One of the most fundamental and interesting problems in biology is converting short, usually 20-100bp sequences of DNA into a full genome. There are lots of state-of-the-art programs to assemble bacterial genomes (which are the smallest, so the easiest to assemble on a laptop), including Spades. Work with me to pick out some bacterial genomes to assemble, and then use Spades (and/or other assembly programs) to assemble genomes and see whether you can generate better assemblies than the original papers.
Build a machine learning model to predict protein levels from gene sequence
If I give you the DNA sequence of a gene, can you predict how much protein that gene produces?

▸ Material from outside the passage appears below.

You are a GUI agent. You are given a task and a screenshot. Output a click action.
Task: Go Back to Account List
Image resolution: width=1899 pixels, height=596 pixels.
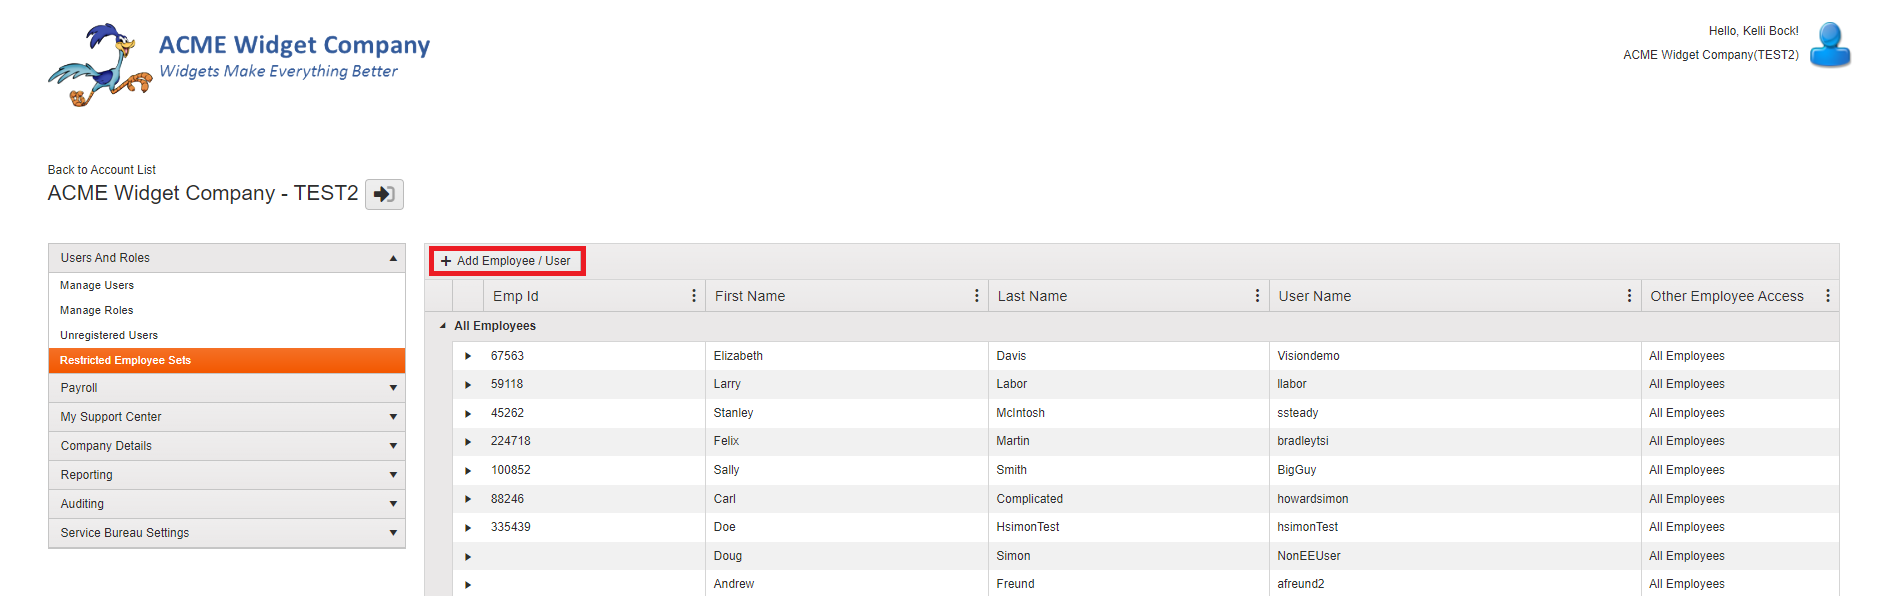(x=102, y=170)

So far, even state-of-the-art biological models cannot predict how much protein a given gene will produce. However, with modern machine learning methods, we can produce models that work decently well, most of the time. Machine learning is used across all of science, and can be relatively simple to understand and analyze! We can work together to generate data sets with gene sequences and collect existing data on gene expression, and then experiment with different machine learning models to see which ones best predict gene output from gene sequence.

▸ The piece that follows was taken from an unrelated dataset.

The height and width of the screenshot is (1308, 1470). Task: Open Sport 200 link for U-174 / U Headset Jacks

Advanced Project: Codon Optimality
Some DNA triplets encode for the same amino acid--for example, 'GCU' and 'GCC' both make Alanine. Early-on in the history of molecular biology, both of these triplets (called codons) were considered interchangeable--after all, they both make the same thing, so biologists called them 'synonymous'. However, over the last decade it's become clear that not all synonymous codons are treated equally--in fact, when we use genetic engineering to produce medically-important proteins, like insulin, we 'optimize' the DNA sequence to include synonymous codons that tend to produce more protein. This observation is the basis of the study of 'codon optimality', or the idea that different synonymous codons (usually the ones that are most common) lead to different levels of protein production. How much does codon optimality matter at different locations in different proteins? We can study this by analyzing all of the codons of dozens of genomes and asking how often each of those codons appears in the genome overall. Then, we can align homologous proteins in each of those genomes and ask whether the pattern of 'optimal' and 'non-optimal' codons in those proteins varies. In other words: if Protein A has an 'optimal' codon at position 1 and a 'non-optimal' codon at position 2 in one bacteria, does that pattern also hold in another bacteria? Codon optimization is a standard process in the expression of hundreds of different proteins that are important for medicine, so better understanding how patterns of codon optimality vary across bacteria may help us produce important medicines more efficiently.
Let's write a research paper
Is there a topic in biology or bioinformatics that you're interested in learning more about? Want to learn how to bring mammoths back from the dead? Engineer plants that can be grown in the desert? Make humans live forever? I have a broad range of experience in lots of different areas in biology, so let's talk and see what we can do!